**** Extract
Another aspect combinable with any of the previous aspects further includes, subsequent to activating the cutting sub-assembly of the downhole tool to move the at least one cutting blade to cut through the portion of the casing adjacent the de-bonded portion of the cement layer: deactivating the cutting sub-assembly of the downhole tool to stop movement of the at least one cutting blade; moving the downhole tool uphole or downhole in the wellbore adjacent the another portion of the casing; and re-activating the cutting sub-assembly of the downhole tool to move the at least one cutting blade to cut through the another portion of the casing adjacent the de-bonded another portion of the cement layer.

Another aspect combinable with any of the previous aspects further includes activating the hanger sub-assembly of the downhole tool to move the at least one set of slips into contacting engagement with the cut portion of the casing between the portion of the casing and the another portion of the casing.

In another example implementation, a downhole tool system includes a connector configured to couple to a means for conveying the downhole tool system into and out of a wellbore; means for repeatedly contacting a portion of a casing installed in the wellbore to at least de-bond a portion of a cement layer installed between the portion of the casing and a rock formation; means for cutting through the portion of the casing adjacent the de-bonded portion of the cement layer; and means for engaging the cut portion of the casing to retrieve the cut portion of the casing from the wellbore.

In an aspect combinable with the example implementation, the means for repeatedly contacting the portion of the casing is configured to be hydraulically activated or mechanically activated.

In another aspect combinable with any of the previous aspects, the means for cutting through the portion of the casing includes one or more extendable cutting blades.

Another aspect combinable with any of the previous aspects further includes a bore that extends through the means for repeatedly contacting the portion of the casing, the means for cutting through the portion of the casing, and the means for engaging the cut portion of the casing.

In another aspect combinable with any of the previous aspects, the bore includes a fluid pathway for a hydraulic fluid configured to activate at least one of the contacting the portion of the casing, the means for cutting through the portion of the casing, or the means for engaging the cut portion of the casing.

In another aspect combinable with any of the previous aspects, the means for repeatedly contacting the portion of the casing installed in the wellbore is configured to fracture the portion of the cement layer installed between the portion of the casing and the rock formation.

Implementations of a downhole tool for removing at least a portion of a tubular from a wellbore according to the present disclosure may include one or more of the following features. For example, a downhole tool can retrieve any cemented casing (production casing), to be able to recover the well and drill completely new path. As another example, a downhole tool can include multiple sub-assemblies to remove a portion of a casing, such as a cutting sub-assembly, an impact sub-assembly, and a latching/pulling sub-assembly. As another example, a downhole tool can include a bore there though to facilitate a circulation of fluids within a tool string and through the tool. As a further example, a downhole tool can be operated in different applications, such as retrieving stuck casing during deployment as well as removing a portion of casing for sidetracks. As a further example, a downhole tool can have sub-assemblies that can be used separately or combined in any sequence depending on job-specific objectives.
********
** Brief A **
Reproduce verbatim the part of the downhole tool passage between "In another example" and "or mechanically activated.", inclusive.
** Brief B **
In the downhole tool passage, how can the means for repeatedly contacting the portion of the casing be activated?
**** Information provided
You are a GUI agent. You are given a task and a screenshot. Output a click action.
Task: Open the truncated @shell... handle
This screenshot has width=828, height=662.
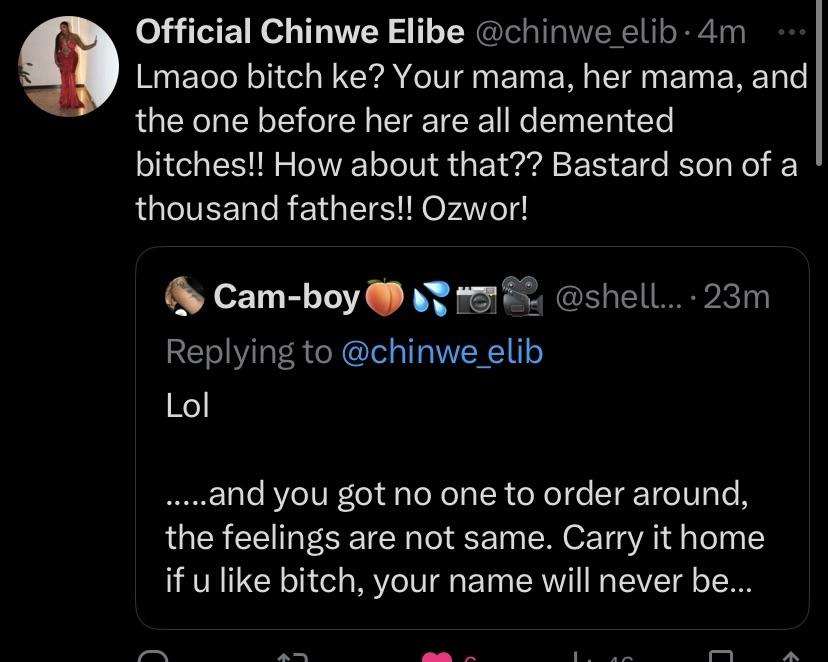(x=618, y=297)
********
** Task result A **
In another example implementation, a downhole tool system includes a connector configured to couple to a means for conveying the downhole tool system into and out of a wellbore; means for repeatedly contacting a portion of a casing installed in the wellbore to at least de-bond a portion of a cement layer installed between the portion of the casing and a rock formation; means for cutting through the portion of the casing adjacent the de-bonded portion of the cement layer; and means for engaging the cut portion of the casing to retrieve the cut portion of the casing from the wellbore.

In an aspect combinable with the example implementation, the means for repeatedly contacting the portion of the casing is configured to be hydraulically activated or mechanically activated.

** Task result B **
It can be activated hydraulically or mechanically.